Description of the task —
Repeat all entries word for word; skip images.

***** Information shown

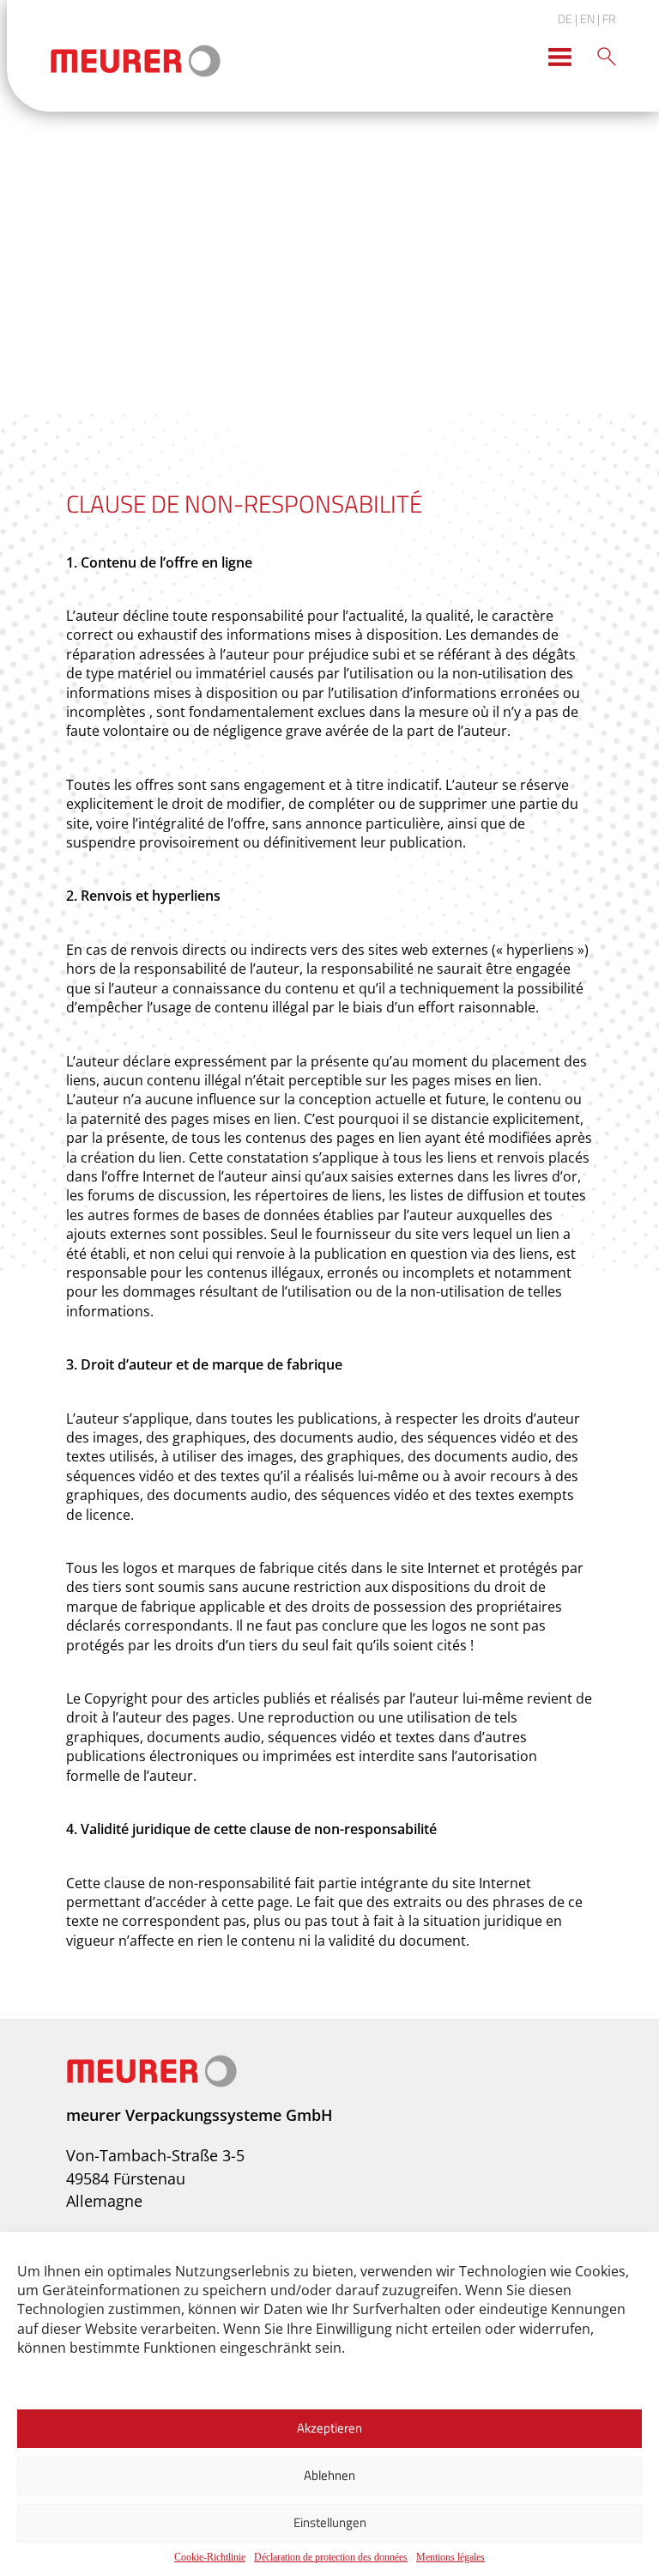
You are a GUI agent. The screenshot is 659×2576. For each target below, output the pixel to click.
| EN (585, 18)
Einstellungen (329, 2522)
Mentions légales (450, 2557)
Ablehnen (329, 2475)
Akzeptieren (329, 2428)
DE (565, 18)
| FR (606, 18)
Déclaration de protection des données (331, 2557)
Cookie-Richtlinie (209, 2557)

**********

Output below —
You are a GUI agent. The screenshot is 659×2576. For each target below, output the pixel to click.
| EN (585, 18)
Einstellungen (329, 2522)
Mentions légales (450, 2557)
Ablehnen (329, 2475)
Akzeptieren (329, 2428)
DE (565, 18)
| FR (606, 18)
Déclaration de protection des données (331, 2557)
Cookie-Richtlinie (209, 2557)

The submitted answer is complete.